La evaluación atraviesa una paradoja incómoda: nunca hemos tenido tantas herramientas, datos y metodologías, y sin embargo su influencia real en decisiones públicas sigue siendo limitada. El problema ya no es técnico. Es más profundo: es una crisis de diseño, de relevancia y de sentido.
Durante décadas, el campo se apoyó en un paradigma tecnocrático basado en medición, estandarización y rendición de cuentas. Ese modelo produjo avances importantes, pero hoy muestra límites evidentes: ritualización, fragmentación, baja utilización y desconexión con los procesos reales de decisión (Dahler-Larsen, 2012; Bamberger et al., 2019).
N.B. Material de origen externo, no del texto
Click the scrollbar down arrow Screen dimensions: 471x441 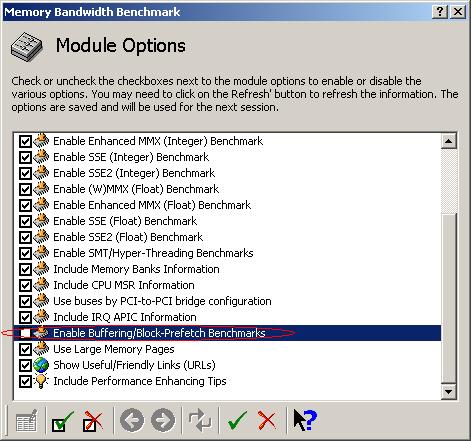(x=449, y=392)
Al mismo tiempo, los problemas públicos son cada vez más complejos, interdependientes y políticamente disputados, lo que ha reabierto el debate sobre el papel real de la evaluación en la toma de decisiones (OECD, 2023).
Sin embargo, como se ha argumentado recientemente, la evaluación sigue operando en muchos contextos como si el mundo fuera lineal, sectorial y estable (Rodríguez-Ariza, 2025a).
Por eso, el giro que hoy necesitamos no consiste en mejorar la evaluación como práctica aislada, sino en reimaginarla como sistema.
A lo largo de este artículo se desarrollan seis ideas conectadas:
(1) el problema es de diseño, no de métodos;
(2) la colaboración es infraestructura, no valor;
(3) la evaluación sigue siendo sectorial en un mundo interdependiente;
(4) evaluar hoy implica redistribuir poder;
(5) sin cuidado no hay sistema sostenible;
(6) el cambio real es pasar del individuo al sistema.
En conjunto, estas ideas apuntan a una tesis clara:
la evaluación solo será relevante si se convierte en una arquitectura institucional de aprendizaje, decisión y transformación, conectada con políticas, planificación y enfoques cross-sectoriales.